What's the Colour in most demand? Which colours are a dog to sell?


----------



## TTombo (May 7, 2002)

most must be silver


----------



## Guest (Apr 10, 2003)

> most must be silver


Agreed


----------



## Wolverine (Dec 22, 2002)

Love my Nogaro Blue 225TTC; will probably go Avus Silver for my 3.2


----------



## jonno (May 7, 2002)

when I was looking to buy I did some v sad research on the audi approved site. [smiley=computer.gif]

at the time something over 55% were silver metallic, and about 30% were various shades of black.

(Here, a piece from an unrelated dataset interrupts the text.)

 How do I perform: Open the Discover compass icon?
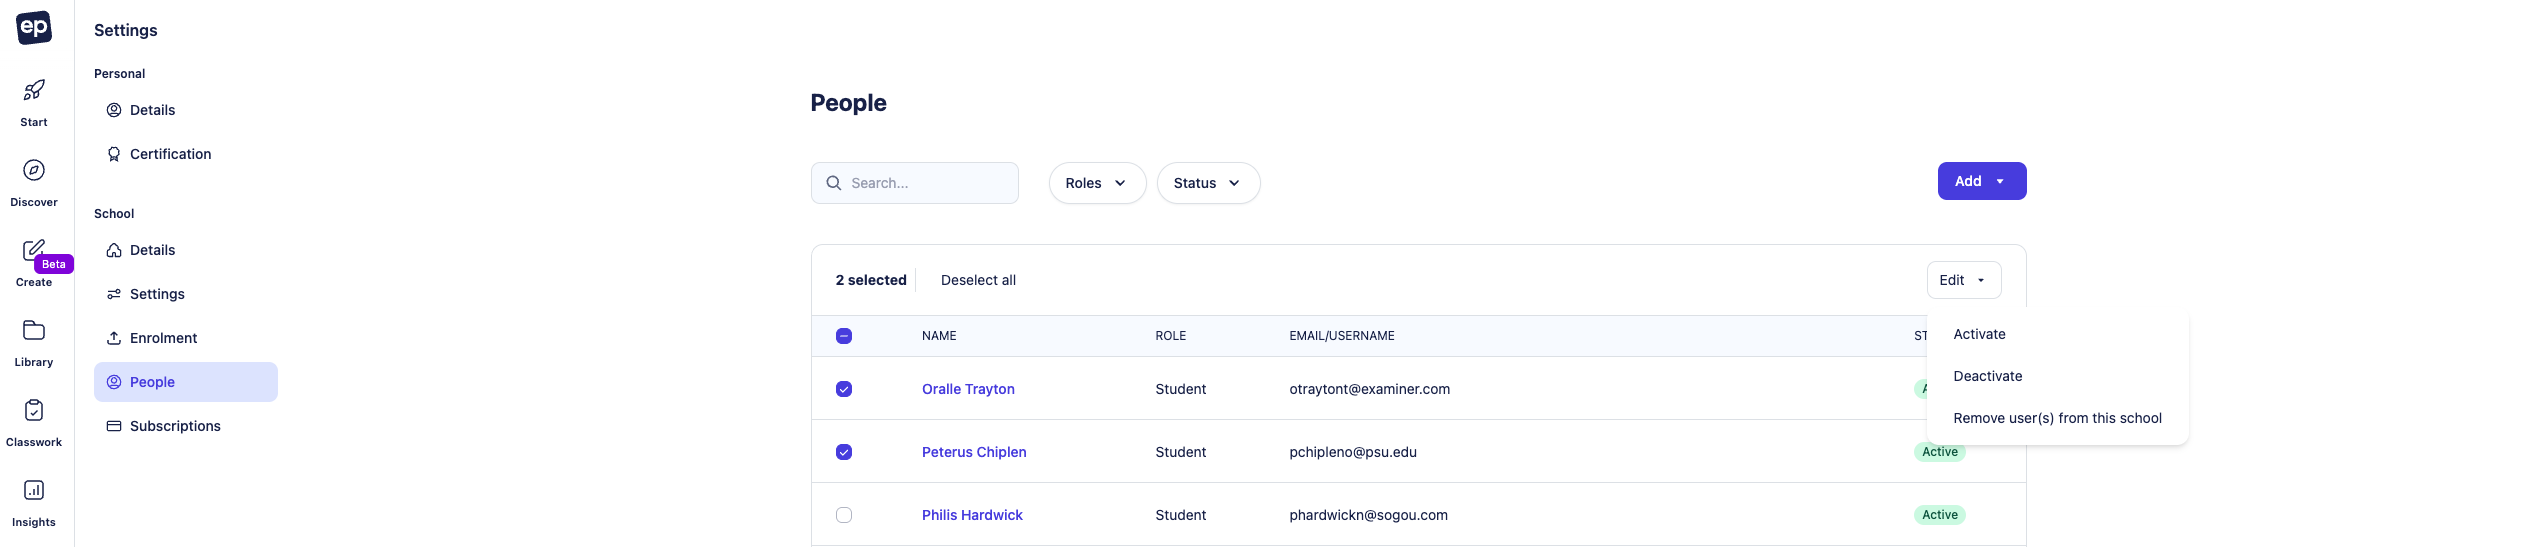[x=34, y=171]
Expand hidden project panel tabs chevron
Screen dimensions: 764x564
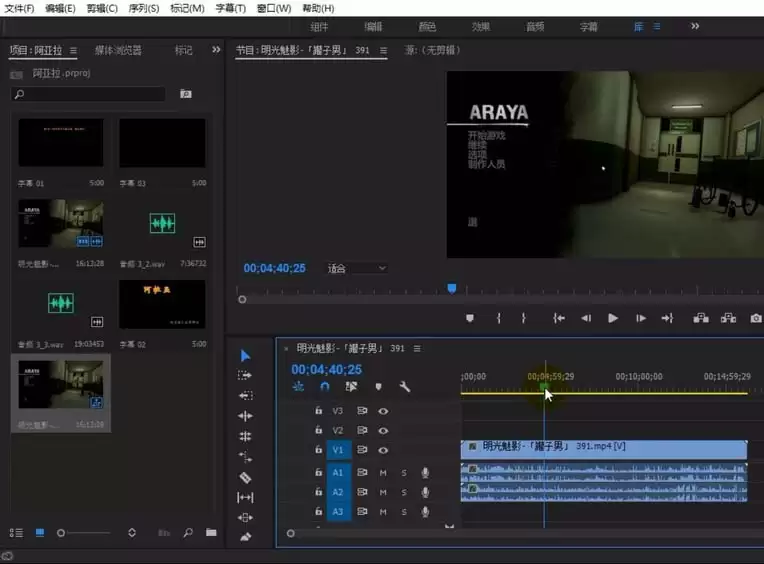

Less than 1% were lifestyle colours, there was only 1 nogaro and 1 avus.


----------



## R6B TT (Feb 25, 2003)

Silver will be most popular I think, followed by Denim Blue.
When I bought mine the dealer said they couldn't get enough Silver but the other colours were sticking - they had an Amulet Red, 2 x Nagoro Blue, Black Roadster and a lovely Kingfisher Blue TTC I wish I'd bought now - but couldn't justify the extra 3K for 10K less miles.


----------



## mother (Feb 6, 2003)

ok any colours out there that make you car harder to sell? Red perhaps?


----------



## jonno (May 7, 2002)

nimbus grey (aka primer grey) is an acquired taste
also about 1k less @ resale.
talk to carlos about it.


----------



## donna_kebab (May 8, 2002)

KINGFISHER KINGFISHER KINGFISHER KINGFISHER :-*


----------



## Neil (May 7, 2002)

> KINGFISHER KINGFISHER KINGFISHER KINGFISHER Â :-*


It does look the dogs bollox on a TTC I see quite regularly ;D

Next after silver now has to surely be Moro  :'(


----------



## sweeTT (Feb 3, 2003)

it has to be silver , blacks then blue in that order i think

ps . Brilliant reds the best ....... stand back and wait for it !!! ;D ;D ;D


----------



## jcamain (Mar 6, 2003)

I bought the first Black TTR in Bristol - funny how things catch on - I've seen loads now! Black is very tasteful


----------



## mrfish (May 8, 2002)

I agree that silver is the most popular colour. However I think the analysis of the used Audi website assumed that all colours sell equally quickly. i.e. Are there next to no yellow TTs on the site because nobody bought one or because they get bought very quickly. IMHO the list goes like this:

Tasteful special oder colour+++
Silver ++ 
Black ++
Misano red ++
Blues 0
Other Reds 0
Metallic Grey 0
Green -
Nasty special order colours --
Yellow --
Aviator greys --

Then on top of this you can have the leather colour
Silver/ special order leather ++
Black leather +
Grey leather +
Red leather 0
Blue leather --
Yellow leather --

With some adjustment for hood colour
Hood matches tone of body colour e.g. black+black ++
Hood goes well with body e.g. blu+silver +
Hood+body a complete disaster e.g. green + red ---

What do the rest of you think?


----------



## sweeTT (Feb 3, 2003)

you cant put Brilliant red under other reds its a wicked colour ..


----------



## paulb (May 6, 2002)

My old Merlin has been up for sale for 6 weeks so far (not by me!) I thought it would sell quicker

Paul


----------



## jcamain (Mar 6, 2003)

Yellow leather!!! Deep Cream - My sister saw my car first and told me it was a yellow, I totally disagree!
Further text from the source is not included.